=== Text section ===

Here we submit the job to run on the remote training cluster we set up earlier. To submit a job we:
* Create a directory for all files to be uploaded to the remote cluster
* Create a training script
* Create an estimator object
* Submit the job 

### Create a directory

Create a directory to upload all files to the remote cluster

In [None]:
import os
script_folder = os.path.join(os.getcwd(), "to-upload")
os.makedirs(script_folder, exist_ok=True)

### Create a training script

To submit the job to the cluster, we need to create a training script. Here we create `train.py` in the `to-upload` directory

In [None]:
%%writefile "$script_folder/train.py"

import pickle
import argparse
import pandas as pd
from azure.storage.blob import BlockBlobService  # v2.1

from sklearn import tree
from sklearn import neighbors
from sklearn import naive_bayes
from sklearn.linear_model import LogisticRegression
from sklearn.model_selection import cross_val_score

from azureml.core import Run

parser = argparse.ArgumentParser()
parser.add_argument('--account', type=str, dest='storage_account', help='storage account name')
parser.add_argument('--container', type=str, dest='container_name', help='blob container name')
parser.add_argument('--blob', type=str, dest='blob_name', help='blob name')
parser.add_argument('--sas', type=str, dest='sas_token', help='SAS token')
args = parser.parse_args()

storage_account = args.storage_account
container_name = args.container_name
blob_name = args.blob_name
sas_token = args.sas_token

# downloading the blob to a local file 'data.csv' and read into a dataframe

block_blob_service = BlockBlobService(account_name=storage_account, sas_token=sas_token)
block_blob_service.get_blob_to_path(container_name, blob_name, 'data.csv')
df = pd.read_csv('data.csv')

train_x = df[df['Test'] == False][['Temperature', 'Humidity', 'Light', 'CO2', 'HumidityRatio']]
train_y = df[df['Test'] == False]['Occupancy']
test_x = df[df['Test'] == True][['Temperature', 'Humidity', 'Light', 'CO2', 'HumidityRatio']]
test_y = df[df['Test'] == True]['Occupancy']

print(train_x.shape, train_y.shape, test_x.shape, test_y.shape)

run = Run.get_context()

#four classifier types
clf1 = tree.DecisionTreeClassifier()
clf2 = LogisticRegression(solver='liblinear')
clf3 = neighbors.KNeighborsClassifier()
clf4 = naive_bayes.GaussianNB()

clf1 = clf1.fit(train_x, train_y)
clf2 = clf2.fit(train_x, train_y)
clf3 = clf3.fit(train_x, train_y)
clf4 = clf4.fit(train_x, train_y)

os.makedirs('outputs', exist_ok=True) # note files saved in the outputs folder are automatically uploaded into experiment

# Accuracy on training set
for clf, label in zip([clf1, clf2, clf3, clf4], ['Decision Tree', 'Logistic Regression', 'K Nearest Neighbour', 'Naive Bayes']):
            scores = cross_val_score(clf, train_x, train_y, cv=5, scoring='accuracy')

===

- [Set of tasks]
**A)** In the walkthrough, replace "block_blob_service" with "blob_client" and write out the passage that begins at the words "args = parser.parse_args()" and stops after "df = pd.read_csv('data.csv')".
**B)** According to the walkthrough, why does the training script make an outputs folder?
The listing after this point is separate from the walkthrough.

=== Data block ===

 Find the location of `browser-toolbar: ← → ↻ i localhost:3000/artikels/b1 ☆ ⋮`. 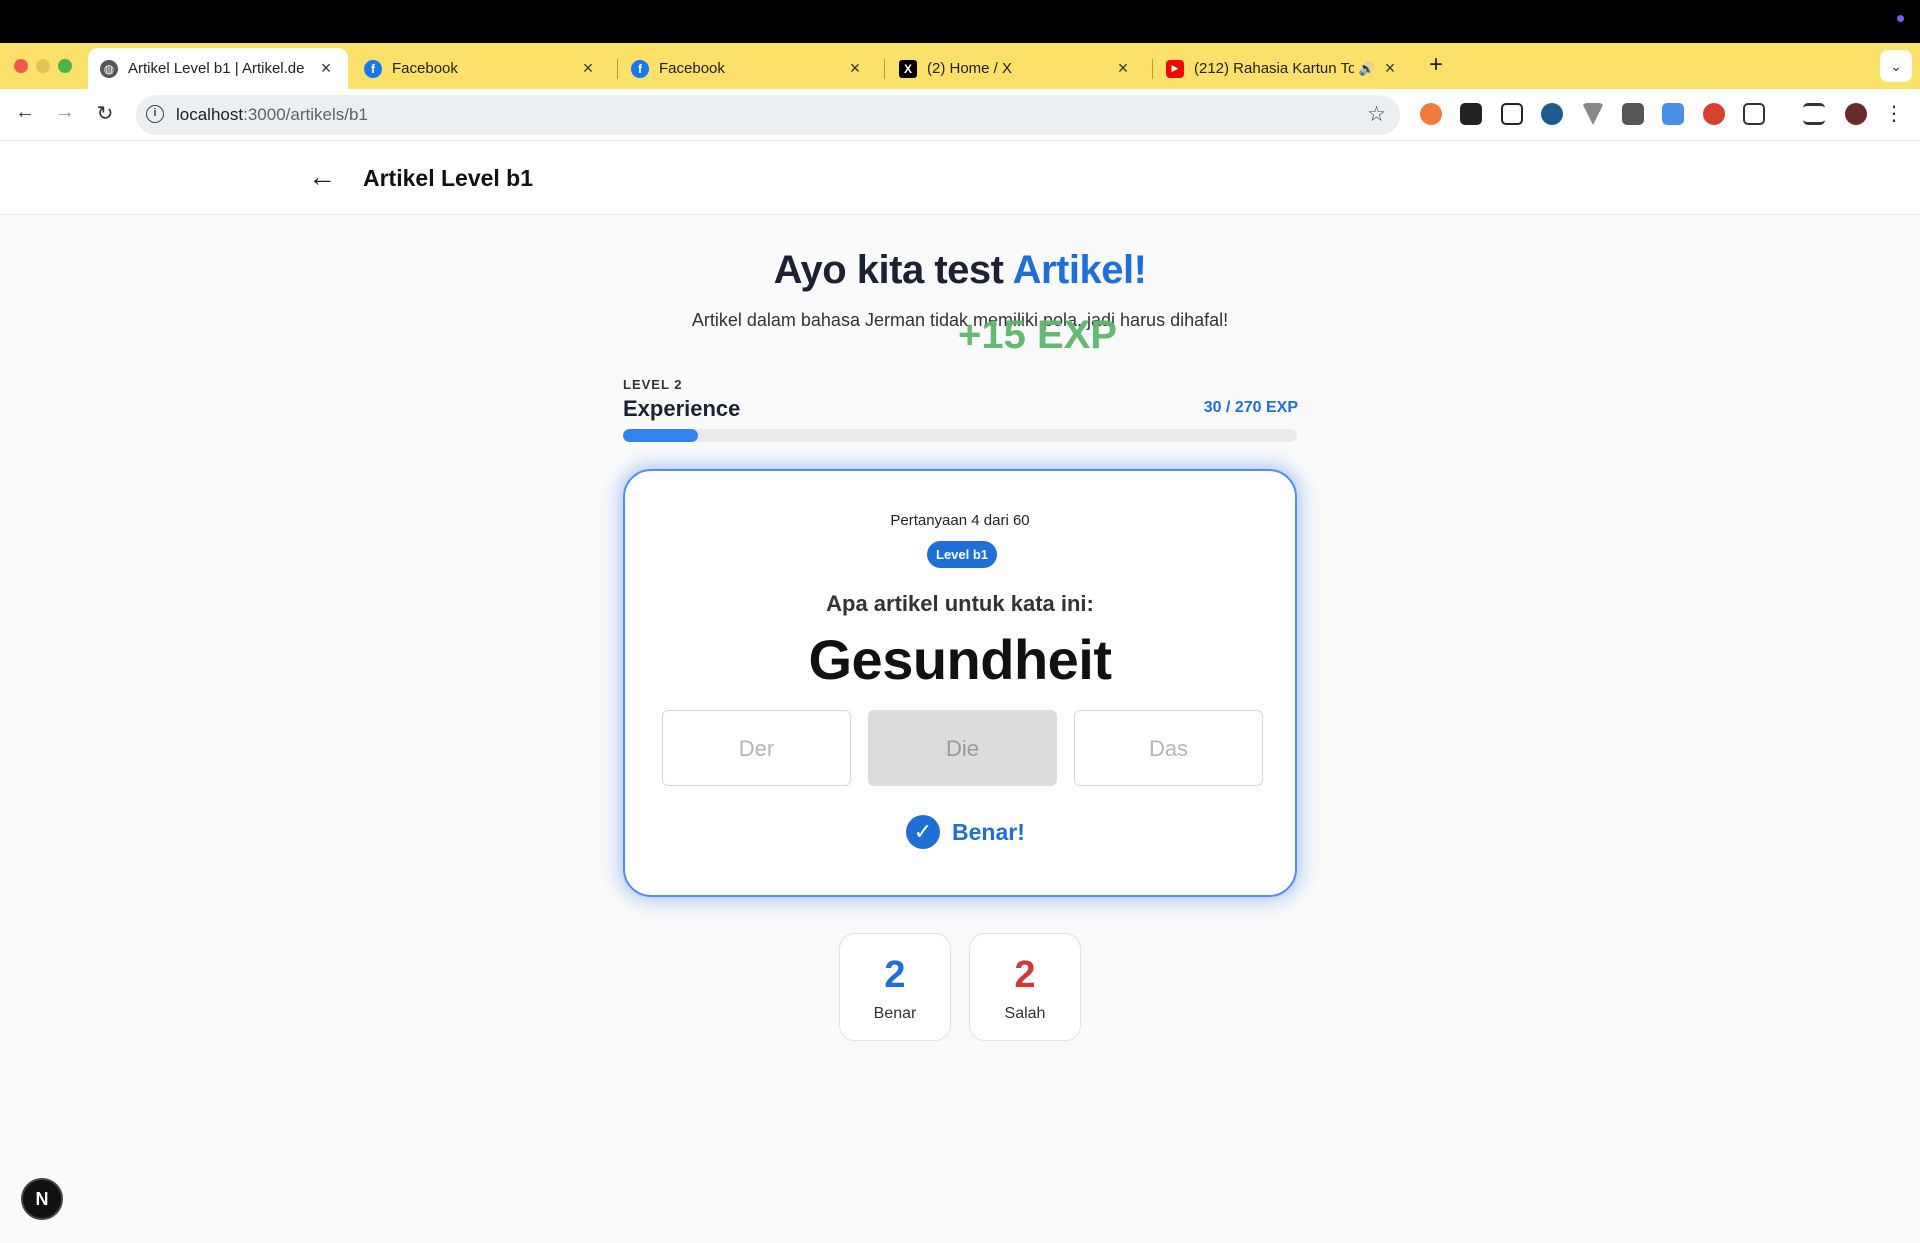

browser-toolbar: ← → ↻ i localhost:3000/artikels/b1 ☆ ⋮ is located at coordinates (960, 115).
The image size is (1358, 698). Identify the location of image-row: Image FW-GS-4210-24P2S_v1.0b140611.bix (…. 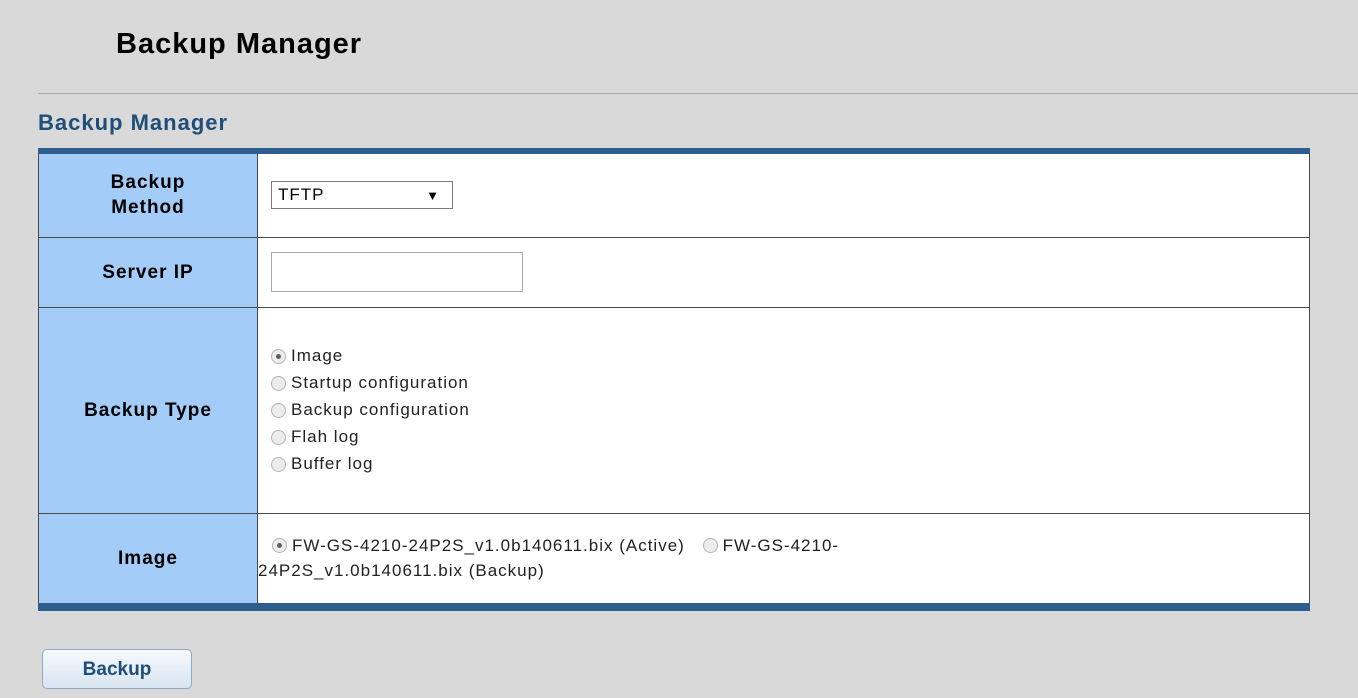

===

- [Answers to each task]
**A)**
args = parser.parse_args()

storage_account = args.storage_account
container_name = args.container_name
blob_name = args.blob_name
sas_token = args.sas_token

# downloading the blob to a local file 'data.csv' and read into a dataframe

blob_client = BlockBlobService(account_name=storage_account, sas_token=sas_token)
blob_client.get_blob_to_path(container_name, blob_name, 'data.csv')
df = pd.read_csv('data.csv')

**B)** Files saved in the outputs folder are automatically uploaded into the experiment.